While some farmers were actively embracing diversification of their income to counter the squeeze, others found it harder to achieve and less desirable. The top of Teesdale is protected land and there are measures in place to sustain the environment. Some upland sheep farmers have found these guidelines, along with the uncertainty of tenancy and the weight of their current farming duties, have meant it is not easy to make change.

In places where business innovation was less accessible, I saw inventiveness in other areas such as sustaining healthy communities. Many people spoke about loss of services in their community – fewer buses, closed post offices, banks and schools: “As population decreases, choice is taken away.” And the isolation of farming “everyone does their own thing”. Upper Teesdale Agricultural Support Society (UTASS) was created to provide much-needed support. It was initially founded after several farmers died by suicide and now provides services for the local farming and wider community. Services from lunches for retired farmers and a regular youth club to paperwork support and now even the local post office two days a week.

Defining value

What is the value of the walk in a meadow?”
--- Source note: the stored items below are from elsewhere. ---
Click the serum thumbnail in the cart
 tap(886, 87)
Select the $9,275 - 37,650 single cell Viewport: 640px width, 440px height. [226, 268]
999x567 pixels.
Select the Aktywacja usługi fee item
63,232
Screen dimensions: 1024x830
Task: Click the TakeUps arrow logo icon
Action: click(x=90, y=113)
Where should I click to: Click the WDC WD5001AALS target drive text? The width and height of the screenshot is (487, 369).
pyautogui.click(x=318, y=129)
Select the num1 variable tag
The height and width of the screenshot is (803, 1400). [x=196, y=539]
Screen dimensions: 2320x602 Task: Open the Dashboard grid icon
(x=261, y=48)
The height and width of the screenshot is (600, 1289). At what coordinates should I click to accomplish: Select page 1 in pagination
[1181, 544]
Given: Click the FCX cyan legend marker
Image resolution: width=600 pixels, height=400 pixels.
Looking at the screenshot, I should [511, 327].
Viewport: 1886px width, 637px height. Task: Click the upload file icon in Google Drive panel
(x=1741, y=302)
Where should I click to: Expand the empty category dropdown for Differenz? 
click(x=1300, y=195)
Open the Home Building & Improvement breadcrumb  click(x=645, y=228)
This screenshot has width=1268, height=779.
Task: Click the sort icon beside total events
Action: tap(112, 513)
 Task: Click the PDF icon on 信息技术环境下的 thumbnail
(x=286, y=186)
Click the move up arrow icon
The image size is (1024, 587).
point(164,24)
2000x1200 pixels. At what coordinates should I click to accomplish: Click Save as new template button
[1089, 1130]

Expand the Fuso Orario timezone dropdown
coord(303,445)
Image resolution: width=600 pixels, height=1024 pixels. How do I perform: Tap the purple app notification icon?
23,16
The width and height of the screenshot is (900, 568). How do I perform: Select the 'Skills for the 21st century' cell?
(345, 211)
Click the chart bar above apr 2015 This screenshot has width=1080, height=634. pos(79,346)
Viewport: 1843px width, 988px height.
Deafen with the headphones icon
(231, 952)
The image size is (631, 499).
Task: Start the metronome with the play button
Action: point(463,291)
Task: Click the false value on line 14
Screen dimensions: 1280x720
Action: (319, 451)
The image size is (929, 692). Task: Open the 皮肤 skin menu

Chris Woodley-Stewart is the Director of the North Pennines Area of Outstanding Natural Beauty Partnership. This is a question he asked when we spoke about how we value the work of upland farmers. We can ask this question of an individual: do they feel welcome in that meadow? Can they access it easily? Or even, are they suffering from hay-fever? But fundamentally if anyone ever wants to walk in a meadow, someone needs to have managed the encroaching bramble, gorse and bracken and maintain a clear path. Wild meadows are some of the rarest habitat in the UK, and they require grazing and management.

During the week, someone said: “public money for public good means different things to different people”. This catchphrase has certainly caught people’s attention, but the idea that it can mean many things to different people shows the challenge in finding common agreement.

I was told how farmers contribute more to our society than just the food they produce. They help keep our water clean, encourage biodiversity and build soil fertility. Economists, farmers and the public would agree on these as public goods. But what about traditional skills such as tending to dry-stone walls? Should this become a tourist attraction? What about the knowledge of where to graze at which time of year with the weather we’ve had? Or how to adjust the cheese recipes based on milk quality through the seasons? This knowledge is perhaps harder to quantify, but in a drastically changing climate it could be the difference between feeding the country and not.

This is the kind of knowledge it takes to become Soil Farmer of the Year. Richard Suddes has been practicing direct drilling for the last decade but has now managed to reduce his fertiliser use by 30-40%. To find the big environmental gains we need to work with the land, which means much more than leaving it fallow, diversifying or finding the highest economic function.

We want support for a working, vibrant countryside where people can earn a living off the land and we can eat local, trusted food.”

Our landscape is cultural

Our landscape is cultural. And the people who have written a lot of these stories are farmers. If we push farmers to the side of their own narrative, then we are misunderstanding our landscape.”

When I caught the train at the start of the week, I paid little attention to the fields I passed. Now as the train sped through the countryside taking me home, I looked at how dry all the fields seemed. I wondered which grass had already burnt and would be no good for hay. I wondered when it would rain.

What you see in the landscape around you depends on who you are. I was very aware of everything I might have missed with my small snapshot of Northumberland and County Durham. I had seen only a hint of all the flavour and depth of life contained there.

 

Sophie is Engagement Manager at the Fellowship department.